Fort Lauderdale Sun-Sentinel
November 15, 2000
By RAFAEL LORENTE and SEAN HOLTON

WASHINGTON -- While 300 votes have given George W. Bush an
apparent winning edge in Florida, a far larger number -- 180,000
-- cast ballots that simply did not count in the presidential
election.

Many, like voters in Palm Beach County, chose more than one
candidate. Some simply did not vote for president. Other ballots
were ruined by mechanical or human errors.

About 3 percent of Florida's 6.1 million voters in last week's
election did not register a choice for president, up from just
over 2 percent in 1992, according to a Sun-Sentinel survey and
analysis of voting data from all 67 counties. The numbers include
certified data from 64 counties, and the latest tallies from
three counties still in dispute.

"That's just a tremendous amount of ballots," said Pamela
Swafford, the deputy director of elections of Hamilton County,
Ohio, which includes Cincinnati. "To me, that seems like a lot."
Of the 368,000 ballots cast in her county, 6,238 were not counted
in the presidential totals.

Of the Florida ballots that did not register a vote for
president, 85,466 came from counties Bush won and 94,468 from
counties that went for Gore.

Since the 1940s, about 2 percent of ballots nationwide have not
had their presidential vote counted, according to a national
expert. While the overall state percentage is not dramatically
higher, it has increased over the past three presidential
elections, from 2.3 percent in 1992 to 2.5 percent in 1996. But
in some counties, the numbers were very high.
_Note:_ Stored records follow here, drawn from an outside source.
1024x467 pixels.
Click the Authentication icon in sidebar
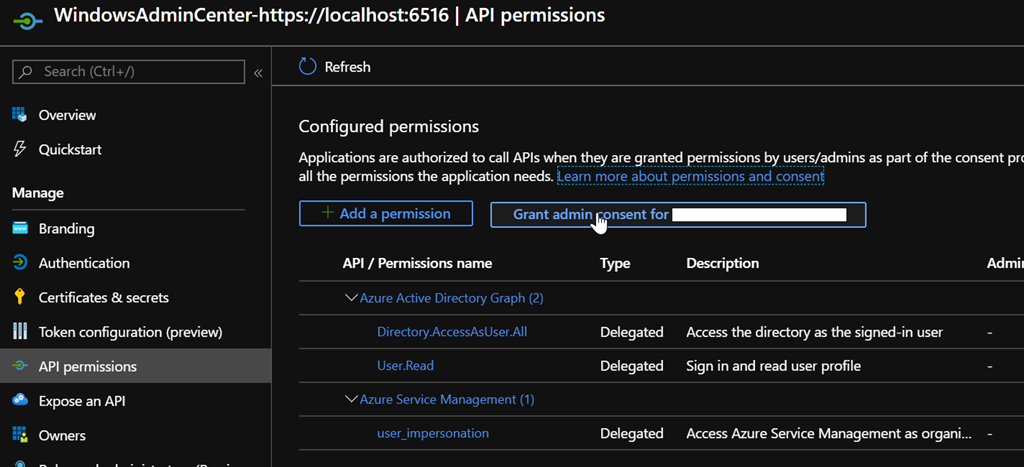(20, 263)
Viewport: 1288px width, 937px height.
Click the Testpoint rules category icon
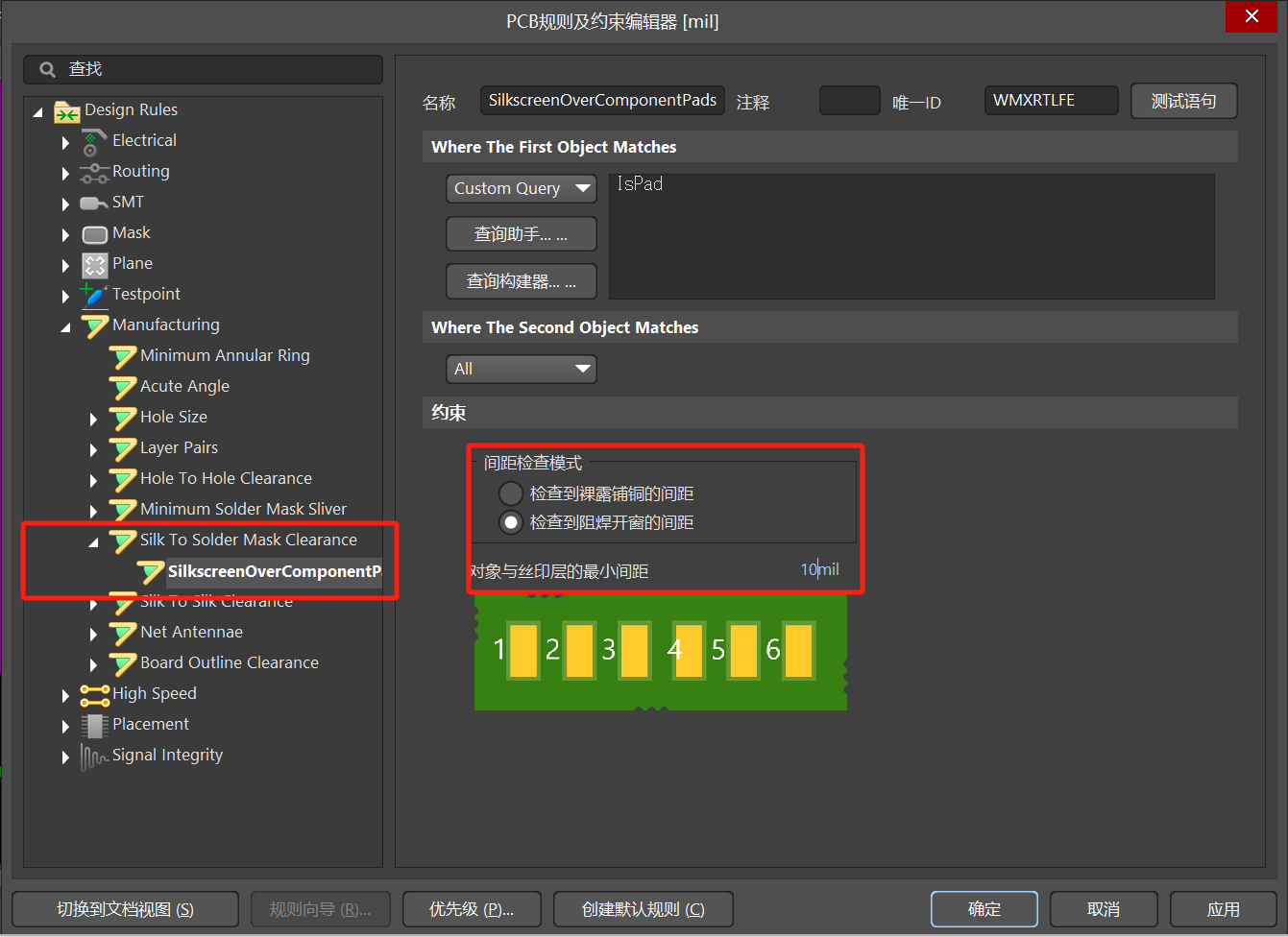tap(94, 295)
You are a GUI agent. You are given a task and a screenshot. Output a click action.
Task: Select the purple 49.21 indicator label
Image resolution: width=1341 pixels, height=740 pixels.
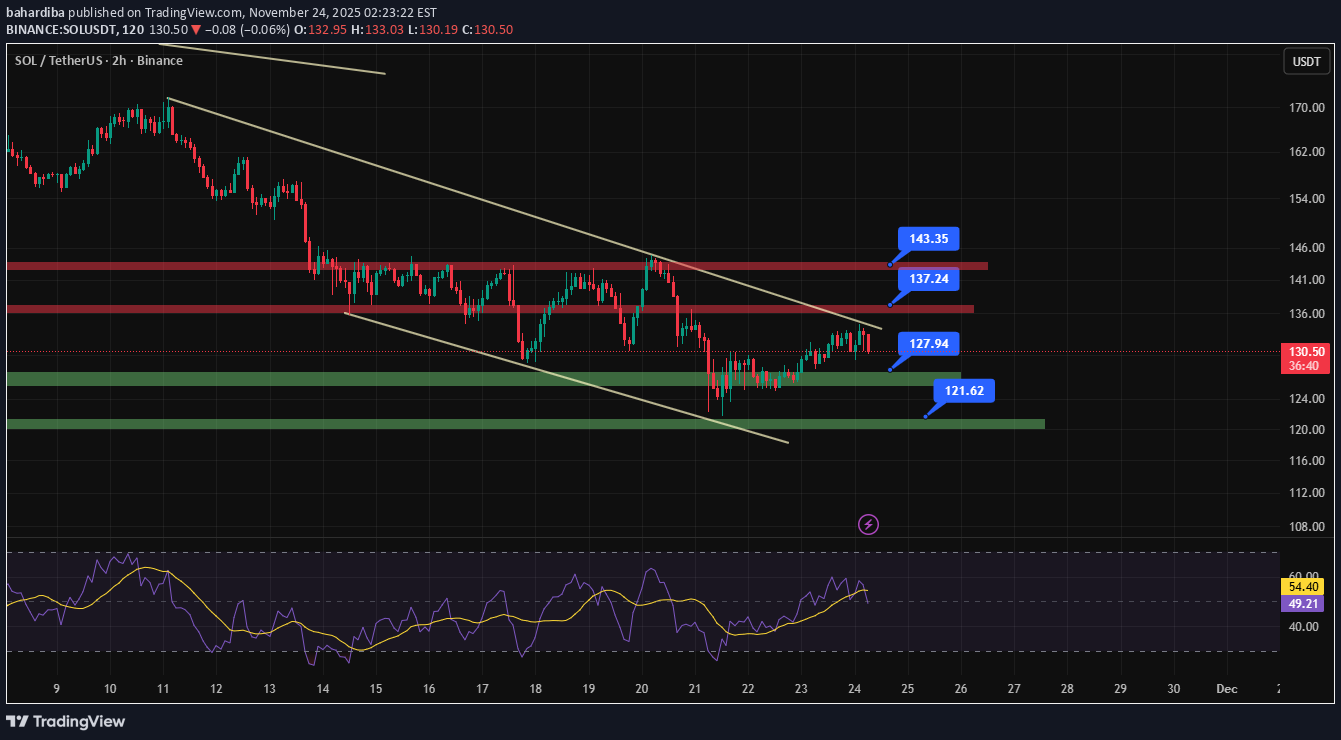(x=1305, y=605)
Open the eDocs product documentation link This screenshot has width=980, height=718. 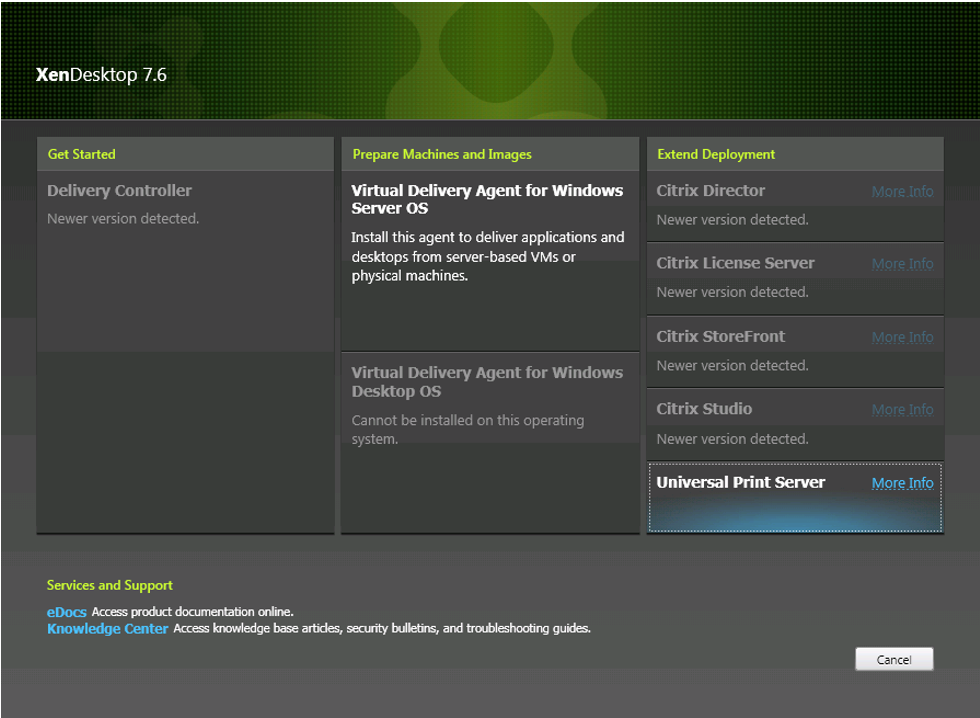tap(66, 611)
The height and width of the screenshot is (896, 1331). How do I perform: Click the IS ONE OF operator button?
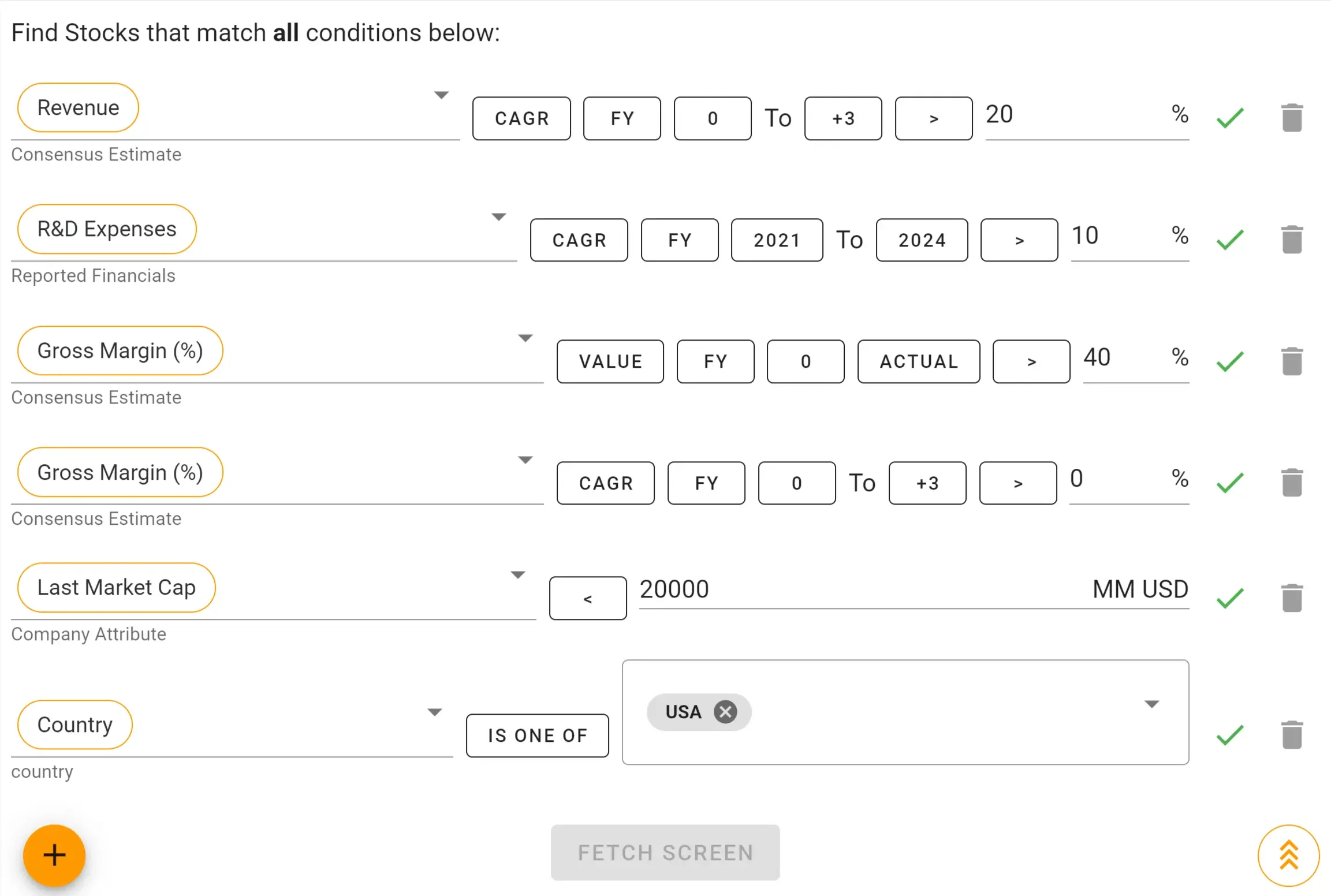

In Duval County, home to Jacksonville, about 9 percent of all
ballots were not included in the presidential tallies, up from
2.3 percent in 1992. Of the 291,626 ballots cast in Duval County,
21,942 ballots had more than one vote for president and 4,967 had
no vote for president. Tiny Gadsden County, where 12.4 percent of
16,812 ballots cast did not have proper presidential votes, had
the highest percentage of voters whose ballots did not count in
the state.

In South Florida's big three counties, whose votes remain
uncertified, 72,914 votes could not be counted for presidential
candidates. In Palm Beach County there were 19,120 "overvotes"
and 10,582 "undervotes," representing 6.4 percent of the 461,988.

Miami-Dade had 17,851 people who voted more than once and 10,750
who did not vote, about 4.4 percent of the 653,963.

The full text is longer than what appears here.